▶ [What to do]: Copy exactly the lines from the start of the data below through the one that carries "Given: Switch to the Occupancy view toggle", and only those.

================

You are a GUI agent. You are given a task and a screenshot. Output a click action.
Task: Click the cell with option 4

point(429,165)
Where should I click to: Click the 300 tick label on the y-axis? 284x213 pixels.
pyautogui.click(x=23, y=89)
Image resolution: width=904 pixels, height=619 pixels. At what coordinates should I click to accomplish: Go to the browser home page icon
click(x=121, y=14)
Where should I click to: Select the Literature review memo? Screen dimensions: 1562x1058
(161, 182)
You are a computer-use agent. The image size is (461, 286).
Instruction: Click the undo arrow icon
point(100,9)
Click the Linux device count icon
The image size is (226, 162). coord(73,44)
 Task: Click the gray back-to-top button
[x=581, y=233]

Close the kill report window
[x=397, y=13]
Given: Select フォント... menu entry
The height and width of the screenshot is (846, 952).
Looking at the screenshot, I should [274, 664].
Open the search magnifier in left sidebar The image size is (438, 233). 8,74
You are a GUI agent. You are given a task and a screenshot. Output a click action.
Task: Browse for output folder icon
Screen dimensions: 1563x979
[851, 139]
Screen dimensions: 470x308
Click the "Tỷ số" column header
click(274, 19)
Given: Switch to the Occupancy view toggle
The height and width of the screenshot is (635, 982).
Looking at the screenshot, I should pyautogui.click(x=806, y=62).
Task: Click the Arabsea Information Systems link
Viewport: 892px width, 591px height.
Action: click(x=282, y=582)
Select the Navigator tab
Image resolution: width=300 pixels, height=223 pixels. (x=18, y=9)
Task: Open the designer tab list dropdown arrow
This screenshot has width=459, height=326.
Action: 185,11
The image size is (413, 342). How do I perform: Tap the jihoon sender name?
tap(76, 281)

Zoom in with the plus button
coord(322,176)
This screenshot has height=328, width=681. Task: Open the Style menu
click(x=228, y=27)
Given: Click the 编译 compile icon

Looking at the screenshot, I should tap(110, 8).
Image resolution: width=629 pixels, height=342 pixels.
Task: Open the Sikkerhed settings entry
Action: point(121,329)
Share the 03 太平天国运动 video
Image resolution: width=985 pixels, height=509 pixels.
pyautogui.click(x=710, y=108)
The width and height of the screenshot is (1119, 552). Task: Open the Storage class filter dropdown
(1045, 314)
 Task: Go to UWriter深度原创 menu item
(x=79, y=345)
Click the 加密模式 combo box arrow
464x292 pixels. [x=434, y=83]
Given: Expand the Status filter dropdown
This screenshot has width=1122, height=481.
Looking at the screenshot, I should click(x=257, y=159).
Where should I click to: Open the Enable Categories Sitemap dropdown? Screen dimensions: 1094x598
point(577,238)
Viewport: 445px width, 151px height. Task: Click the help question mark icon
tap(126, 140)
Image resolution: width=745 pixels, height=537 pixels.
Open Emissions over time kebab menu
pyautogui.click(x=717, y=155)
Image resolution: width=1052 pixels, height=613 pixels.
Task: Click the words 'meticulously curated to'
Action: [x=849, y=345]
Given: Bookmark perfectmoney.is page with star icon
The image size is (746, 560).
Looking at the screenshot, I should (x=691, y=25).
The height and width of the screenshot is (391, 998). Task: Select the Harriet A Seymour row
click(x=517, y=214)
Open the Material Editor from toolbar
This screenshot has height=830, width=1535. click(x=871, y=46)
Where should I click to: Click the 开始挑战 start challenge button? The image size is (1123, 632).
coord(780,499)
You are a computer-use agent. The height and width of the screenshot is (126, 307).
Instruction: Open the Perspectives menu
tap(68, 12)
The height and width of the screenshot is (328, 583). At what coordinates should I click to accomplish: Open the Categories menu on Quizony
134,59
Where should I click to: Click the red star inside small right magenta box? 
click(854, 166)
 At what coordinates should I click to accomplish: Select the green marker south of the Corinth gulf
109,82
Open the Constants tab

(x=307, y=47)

================

▶ [Solution to the problem]:
You are a GUI agent. You are given a task and a screenshot. Output a click action.
Task: Click the cell with option 4

point(429,165)
Where should I click to: Click the 300 tick label on the y-axis? 284x213 pixels.
pyautogui.click(x=23, y=89)
Image resolution: width=904 pixels, height=619 pixels. At what coordinates should I click to accomplish: Go to the browser home page icon
click(x=121, y=14)
Where should I click to: Select the Literature review memo? Screen dimensions: 1562x1058
(161, 182)
You are a computer-use agent. The image size is (461, 286).
Instruction: Click the undo arrow icon
point(100,9)
Click the Linux device count icon
The image size is (226, 162). coord(73,44)
 Task: Click the gray back-to-top button
[x=581, y=233]

Close the kill report window
[x=397, y=13]
Given: Select フォント... menu entry
The height and width of the screenshot is (846, 952).
Looking at the screenshot, I should [274, 664].
Open the search magnifier in left sidebar The image size is (438, 233). 8,74
You are a GUI agent. You are given a task and a screenshot. Output a click action.
Task: Browse for output folder icon
Screen dimensions: 1563x979
[851, 139]
Screen dimensions: 470x308
Click the "Tỷ số" column header
click(274, 19)
Given: Switch to the Occupancy view toggle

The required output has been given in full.